Reproduce the material that follows, keeping every line exactly as it is.

═══

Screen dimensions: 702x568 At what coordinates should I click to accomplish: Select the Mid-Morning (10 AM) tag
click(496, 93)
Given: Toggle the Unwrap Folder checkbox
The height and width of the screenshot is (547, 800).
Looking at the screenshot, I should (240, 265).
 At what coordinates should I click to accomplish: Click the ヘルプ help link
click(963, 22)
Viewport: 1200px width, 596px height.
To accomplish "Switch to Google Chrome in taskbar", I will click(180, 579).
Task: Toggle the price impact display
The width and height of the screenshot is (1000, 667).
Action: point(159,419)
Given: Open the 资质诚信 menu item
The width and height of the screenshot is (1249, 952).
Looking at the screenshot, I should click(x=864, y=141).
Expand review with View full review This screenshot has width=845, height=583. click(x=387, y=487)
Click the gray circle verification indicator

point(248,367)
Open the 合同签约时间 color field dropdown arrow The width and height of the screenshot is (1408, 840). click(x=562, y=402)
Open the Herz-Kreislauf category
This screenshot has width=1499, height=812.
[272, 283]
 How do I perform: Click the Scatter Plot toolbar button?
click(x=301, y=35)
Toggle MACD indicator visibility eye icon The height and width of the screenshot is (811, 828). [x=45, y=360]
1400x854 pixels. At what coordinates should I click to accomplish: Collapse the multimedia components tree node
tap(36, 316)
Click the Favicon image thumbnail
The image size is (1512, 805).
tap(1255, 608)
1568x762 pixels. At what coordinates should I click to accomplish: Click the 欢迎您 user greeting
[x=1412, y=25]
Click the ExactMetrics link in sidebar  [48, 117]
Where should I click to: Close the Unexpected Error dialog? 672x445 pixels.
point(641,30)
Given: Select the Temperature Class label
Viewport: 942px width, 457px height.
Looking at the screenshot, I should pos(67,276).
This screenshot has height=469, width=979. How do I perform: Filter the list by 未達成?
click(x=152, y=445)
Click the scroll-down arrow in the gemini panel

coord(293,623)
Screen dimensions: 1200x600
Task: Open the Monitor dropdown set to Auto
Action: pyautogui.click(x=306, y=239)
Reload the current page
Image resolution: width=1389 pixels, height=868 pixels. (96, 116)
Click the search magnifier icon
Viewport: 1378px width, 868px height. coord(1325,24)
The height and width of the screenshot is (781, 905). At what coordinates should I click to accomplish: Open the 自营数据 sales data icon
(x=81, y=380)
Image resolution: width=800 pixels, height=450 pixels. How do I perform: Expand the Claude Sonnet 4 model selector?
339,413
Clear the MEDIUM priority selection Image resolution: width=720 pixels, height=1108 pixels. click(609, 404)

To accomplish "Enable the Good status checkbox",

═══

Response area:
Screen dimensions: 702x568 At what coordinates should I click to accomplish: Select the Mid-Morning (10 AM) tag
click(496, 93)
Given: Toggle the Unwrap Folder checkbox
The height and width of the screenshot is (547, 800).
Looking at the screenshot, I should (240, 265).
 At what coordinates should I click to accomplish: Click the ヘルプ help link
click(963, 22)
Viewport: 1200px width, 596px height.
To accomplish "Switch to Google Chrome in taskbar", I will click(180, 579).
Task: Toggle the price impact display
The width and height of the screenshot is (1000, 667).
Action: point(159,419)
Given: Open the 资质诚信 menu item
The width and height of the screenshot is (1249, 952).
Looking at the screenshot, I should click(x=864, y=141).
Expand review with View full review This screenshot has width=845, height=583. click(x=387, y=487)
Click the gray circle verification indicator

point(248,367)
Open the 合同签约时间 color field dropdown arrow The width and height of the screenshot is (1408, 840). click(x=562, y=402)
Open the Herz-Kreislauf category
This screenshot has width=1499, height=812.
[272, 283]
 How do I perform: Click the Scatter Plot toolbar button?
click(x=301, y=35)
Toggle MACD indicator visibility eye icon The height and width of the screenshot is (811, 828). [x=45, y=360]
1400x854 pixels. At what coordinates should I click to accomplish: Collapse the multimedia components tree node
tap(36, 316)
Click the Favicon image thumbnail
The image size is (1512, 805).
tap(1255, 608)
1568x762 pixels. At what coordinates should I click to accomplish: Click the 欢迎您 user greeting
[x=1412, y=25]
Click the ExactMetrics link in sidebar  [48, 117]
Where should I click to: Close the Unexpected Error dialog? 672x445 pixels.
point(641,30)
Given: Select the Temperature Class label
Viewport: 942px width, 457px height.
Looking at the screenshot, I should pos(67,276).
This screenshot has height=469, width=979. How do I perform: Filter the list by 未達成?
click(x=152, y=445)
Click the scroll-down arrow in the gemini panel

coord(293,623)
Screen dimensions: 1200x600
Task: Open the Monitor dropdown set to Auto
Action: pyautogui.click(x=306, y=239)
Reload the current page
Image resolution: width=1389 pixels, height=868 pixels. (96, 116)
Click the search magnifier icon
Viewport: 1378px width, 868px height. coord(1325,24)
The height and width of the screenshot is (781, 905). At what coordinates should I click to accomplish: Open the 自营数据 sales data icon
(x=81, y=380)
Image resolution: width=800 pixels, height=450 pixels. How do I perform: Expand the Claude Sonnet 4 model selector?
339,413
Clear the MEDIUM priority selection Image resolution: width=720 pixels, height=1108 pixels. click(609, 404)

To accomplish "Enable the Good status checkbox",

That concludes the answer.